Records for this task »
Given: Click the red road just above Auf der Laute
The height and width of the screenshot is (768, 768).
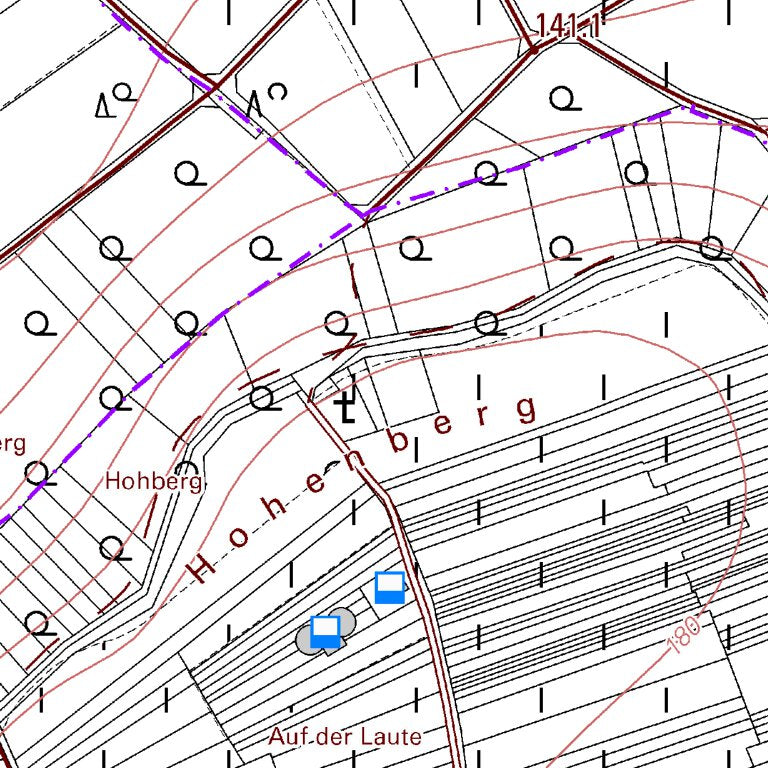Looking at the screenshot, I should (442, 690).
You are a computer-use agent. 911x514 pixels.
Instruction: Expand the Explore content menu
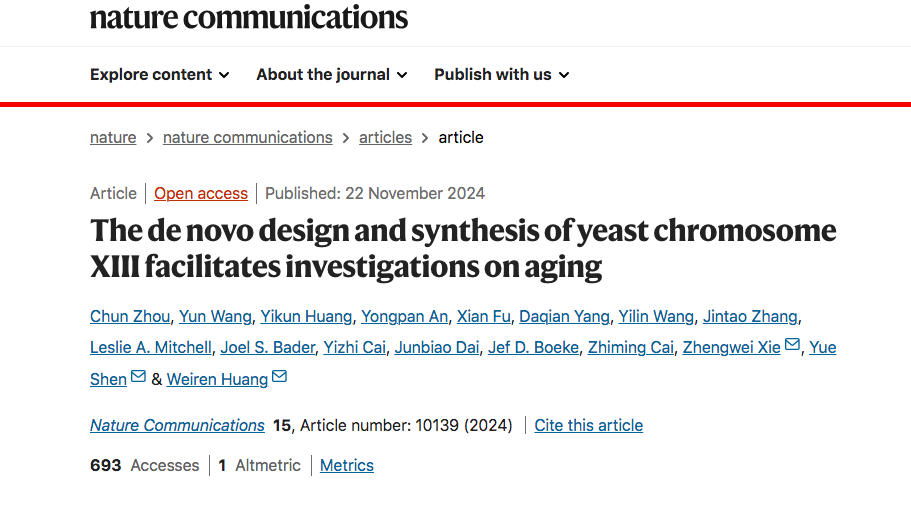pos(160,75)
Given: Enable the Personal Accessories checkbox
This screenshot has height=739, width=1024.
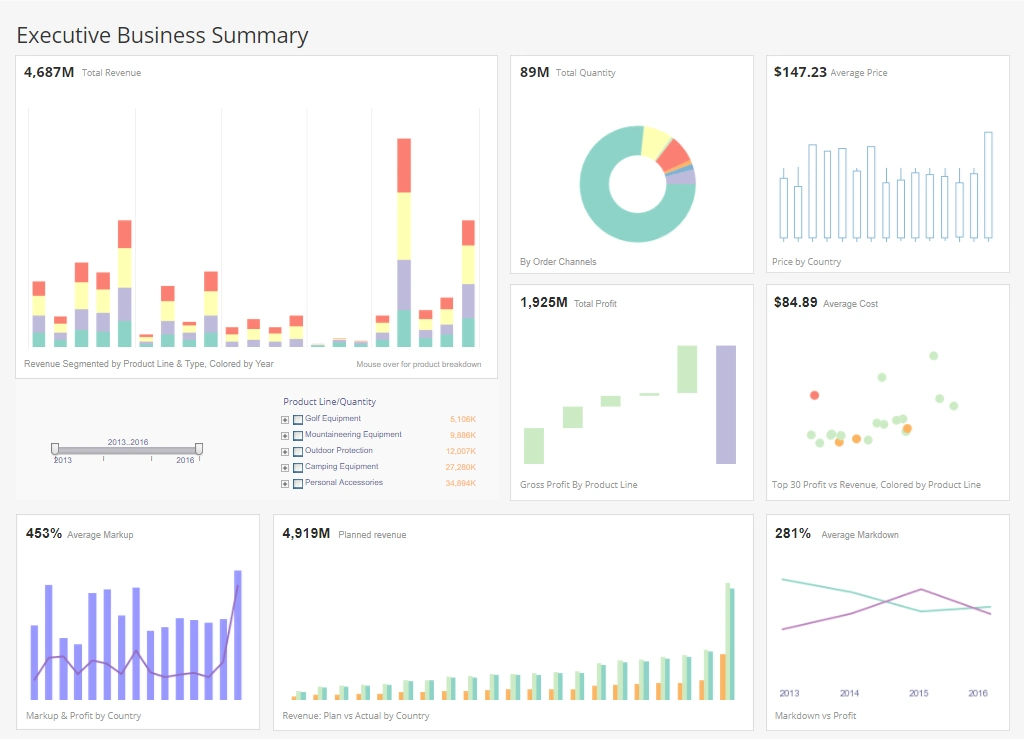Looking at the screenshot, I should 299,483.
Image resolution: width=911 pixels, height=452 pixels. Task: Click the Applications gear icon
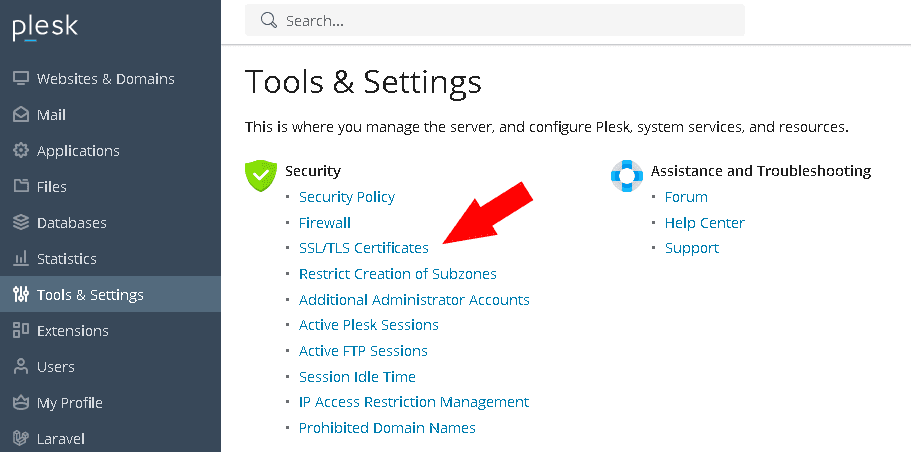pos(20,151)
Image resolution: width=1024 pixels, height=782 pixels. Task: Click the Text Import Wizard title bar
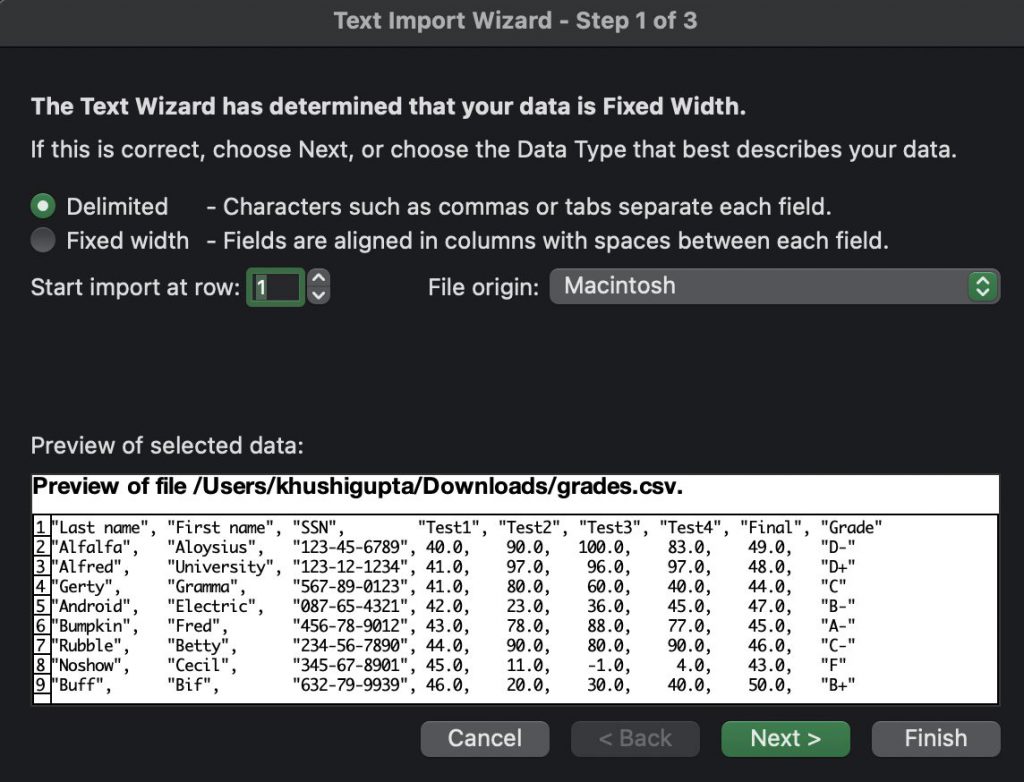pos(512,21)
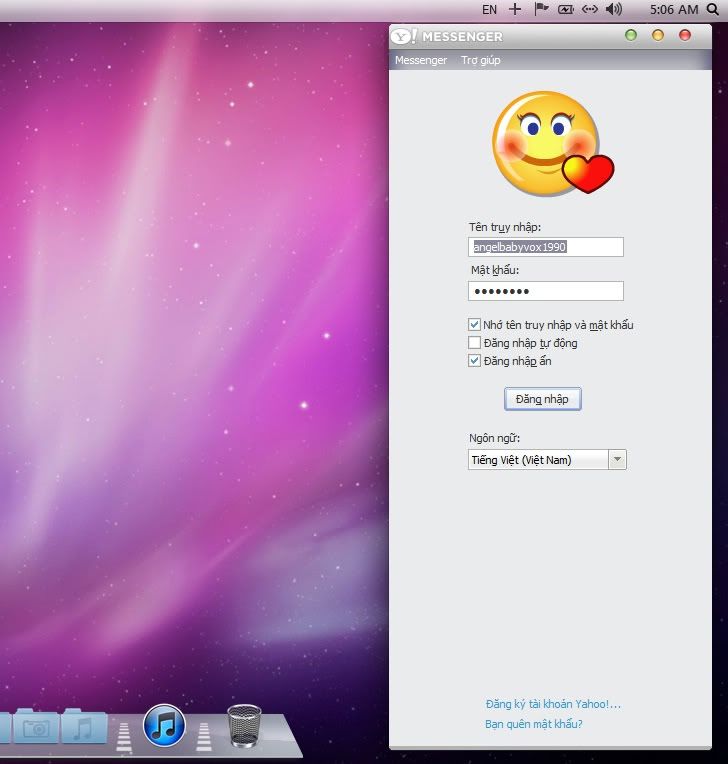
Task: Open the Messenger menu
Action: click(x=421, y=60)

---

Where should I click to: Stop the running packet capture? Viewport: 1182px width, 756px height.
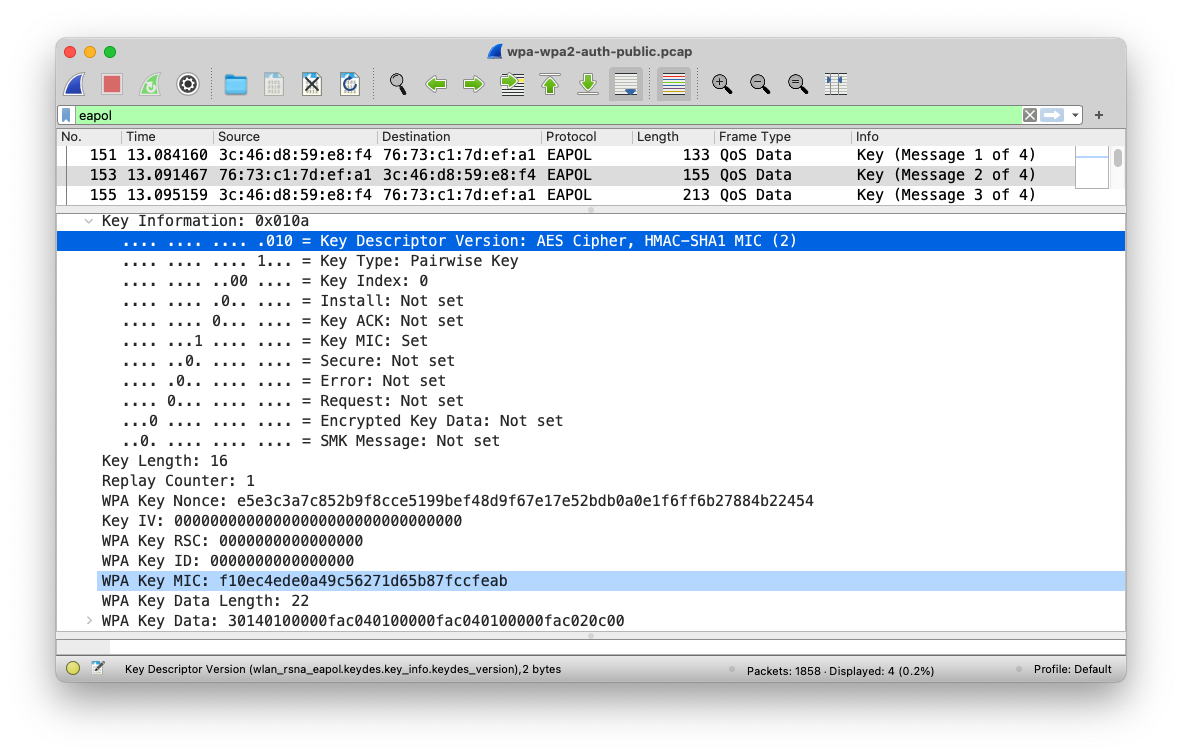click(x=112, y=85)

Requirement » Render the items as a numbered list, skipping blank lines, beginning at the line that contains "You are a computer-use agent. 911x514 pixels." and stopping after the line that contains "Action: click(x=421, y=60)". Include only those lines, and leave the pictures out.

Reply »
1. You are a computer-use agent. 911x514 pixels.
2. Instruction: Expand the Explore content menu
3. pos(160,75)
4. Given: Enable the Personal Accessories checkbox
5. This screenshot has height=739, width=1024.
6. Looking at the screenshot, I should 299,483.
7. Image resolution: width=911 pixels, height=452 pixels. Task: Click the Applications gear icon
8. pos(20,151)
9. Image resolution: width=1024 pixels, height=782 pixels. Task: Click the Text Import Wizard title bar
10. pos(512,21)
11. Task: Open the Messenger menu
12. Action: click(x=421, y=60)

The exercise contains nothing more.